==== Excerpted passage ====
Skip to main content

Hardware LLM capability scanner — know what runs on your machine

Project description

tinillm

A local-first LLM agent and hardware scanner — chat with your hardware, let it write code.

pipx install tinillm
tinillm

What it does

tinillm is an interactive agent that runs on your local Ollama models. Type anything at the prompt and it talks to the agent. Type /cmd and it runs a command.

  • Chat with tools. The agent can read files, edit code, run bash, and search the web — all gated by a three-tier permission model (read-only / workspace-write / danger-full-access).
  • Plan mode. /plan puts the model in a read-only planning pass. Approve the plan and it executes autonomously — no per-command confirmations.
  • Hardware-aware. /scan tells you which LLMs fit your machine before you download 30 GB of weights. /models browses real Ollama models with fit analysis.
==== Recorded information ====
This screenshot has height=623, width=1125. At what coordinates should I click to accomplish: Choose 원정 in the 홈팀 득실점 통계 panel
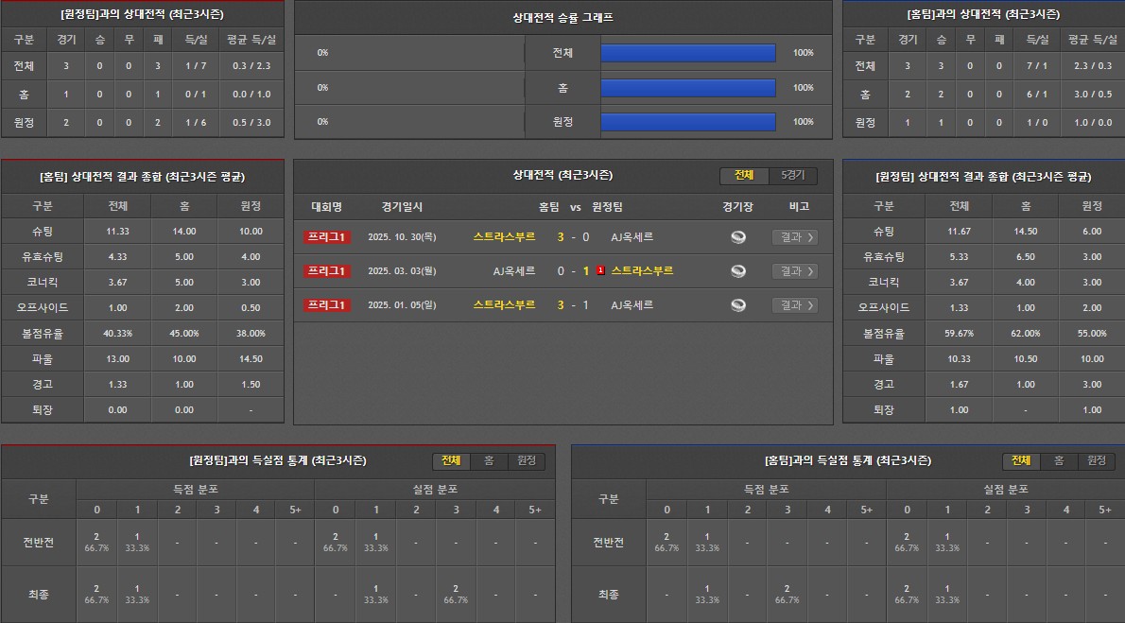coord(1097,460)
====
Your instructions: Carry on the tinillm project description from the end of its "Hardware-aware" point.

Final answer:
  • Linux sandbox. When bubblewrap is installed, bash calls run in a namespace jail rooted at your workspace.
  • Session persistence. Every conversation is written to a JSONL log you can /chat --resume.

Install

pipx install tinillm     # recommended: isolated per-tool environment
# or
pip install tinillm

Requires Python 3.11+ and a running Ollama server for the agent. Hardware scanning works without Ollama.

Optional on Linux:

apt install bubblewrap   # enables workspace-rooted bash sandbox

The unified prompt

Everything happens at one prompt. There's no separate "chat mode."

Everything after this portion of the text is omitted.